(Provided data Opens)
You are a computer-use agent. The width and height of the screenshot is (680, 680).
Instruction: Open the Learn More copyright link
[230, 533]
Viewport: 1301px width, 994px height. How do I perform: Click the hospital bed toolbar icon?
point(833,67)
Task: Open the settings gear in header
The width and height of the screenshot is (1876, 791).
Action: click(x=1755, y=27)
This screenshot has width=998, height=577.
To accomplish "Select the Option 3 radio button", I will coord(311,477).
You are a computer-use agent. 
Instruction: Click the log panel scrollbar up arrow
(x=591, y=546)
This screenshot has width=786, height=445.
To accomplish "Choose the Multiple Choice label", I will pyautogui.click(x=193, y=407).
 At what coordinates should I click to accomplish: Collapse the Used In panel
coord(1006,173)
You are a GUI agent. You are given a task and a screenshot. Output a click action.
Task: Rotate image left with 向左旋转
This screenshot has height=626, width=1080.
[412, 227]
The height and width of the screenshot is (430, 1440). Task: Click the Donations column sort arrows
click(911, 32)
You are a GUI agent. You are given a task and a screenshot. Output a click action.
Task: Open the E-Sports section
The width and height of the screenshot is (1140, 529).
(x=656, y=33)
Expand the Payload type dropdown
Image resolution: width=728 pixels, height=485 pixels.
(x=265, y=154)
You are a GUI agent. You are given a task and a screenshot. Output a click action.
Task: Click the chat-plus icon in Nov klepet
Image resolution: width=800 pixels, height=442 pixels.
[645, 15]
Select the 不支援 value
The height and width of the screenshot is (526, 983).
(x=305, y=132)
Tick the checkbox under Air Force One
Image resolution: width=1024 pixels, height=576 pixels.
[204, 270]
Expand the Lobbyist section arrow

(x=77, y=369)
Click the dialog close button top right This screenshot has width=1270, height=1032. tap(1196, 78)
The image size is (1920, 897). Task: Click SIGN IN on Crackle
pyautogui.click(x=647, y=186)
(Provided data Closes)
| Task details |
Would you output every record above exactly as it stands?

| Solution to this exercise |
You are a computer-use agent. The width and height of the screenshot is (680, 680).
Instruction: Open the Learn More copyright link
[230, 533]
Viewport: 1301px width, 994px height. How do I perform: Click the hospital bed toolbar icon?
point(833,67)
Task: Open the settings gear in header
The width and height of the screenshot is (1876, 791).
Action: click(x=1755, y=27)
This screenshot has width=998, height=577.
To accomplish "Select the Option 3 radio button", I will coord(311,477).
You are a computer-use agent. 
Instruction: Click the log panel scrollbar up arrow
(x=591, y=546)
This screenshot has width=786, height=445.
To accomplish "Choose the Multiple Choice label", I will pyautogui.click(x=193, y=407).
 At what coordinates should I click to accomplish: Collapse the Used In panel
coord(1006,173)
You are a GUI agent. You are given a task and a screenshot. Output a click action.
Task: Rotate image left with 向左旋转
This screenshot has height=626, width=1080.
[412, 227]
The height and width of the screenshot is (430, 1440). Task: Click the Donations column sort arrows
click(911, 32)
You are a GUI agent. You are given a task and a screenshot. Output a click action.
Task: Open the E-Sports section
The width and height of the screenshot is (1140, 529).
(x=656, y=33)
Expand the Payload type dropdown
Image resolution: width=728 pixels, height=485 pixels.
(x=265, y=154)
You are a GUI agent. You are given a task and a screenshot. Output a click action.
Task: Click the chat-plus icon in Nov klepet
Image resolution: width=800 pixels, height=442 pixels.
[645, 15]
Select the 不支援 value
The height and width of the screenshot is (526, 983).
(x=305, y=132)
Tick the checkbox under Air Force One
Image resolution: width=1024 pixels, height=576 pixels.
[204, 270]
Expand the Lobbyist section arrow

(x=77, y=369)
Click the dialog close button top right This screenshot has width=1270, height=1032. tap(1196, 78)
The image size is (1920, 897). Task: Click SIGN IN on Crackle
pyautogui.click(x=647, y=186)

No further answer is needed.